More than 70 percent of adults in the United States use text messaging, and health practitioners are taking advantage of this trend to communicate with clients and encourage engagement with their health care. The Network was recently contacted by a local health department for information — specifically examples of policy and practice from other jurisdictions — on using text messaging to communicate on matters such as immunization and appointment reminders, emergency notifications, and client care.
The Network located several examples of text-messaging policies. A local health department in Illinois developed a procedure for text messaging sexually transmitted infection (STI) test results that includes opt-in consent forms from each client. If the client’s testing results are negative, they are texted with a special phrase. If the results are positive, the text message contains the phone number for the clinic where the client can call for the results. The policy also contains guidelines for following up on unanswered text messages and on tracking text message response rates.

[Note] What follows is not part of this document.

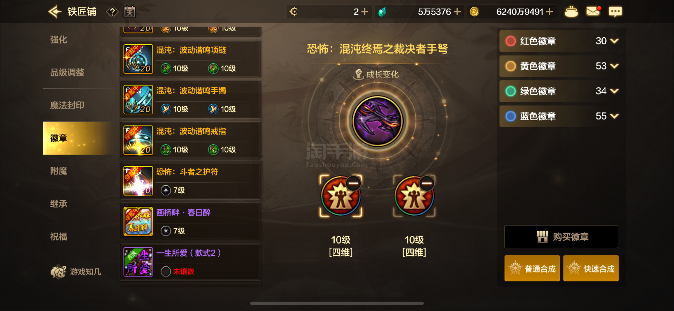674x311 pixels.
Task: Add more gold coins with plus
Action: 549,12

A local health department in Michigan adopted a texting policy that covers general health communication (rather than STI test results specifically) and also requires affirmative opt-in from the client. The policy identifies some of the risks associated with text message communication, including that cell phones do not have a guarantee of confidentiality and may be subject to subpoena and Freedom of Information Act requests. Further, the policy dictates that texts must not include information that would clearly identify the client and in-depth information should be communicated over a phone conversation rather than a text message.
Public health authorities in Seattle and the State of Washington’s King County have policies providing a great deal of information on texting in health care contexts, including dealing with logistics, discussion of legal implications, and a toolkit for use by other public health organizations: Texting for Public Health: Emergency Communication, Health Promotion, and Beyond.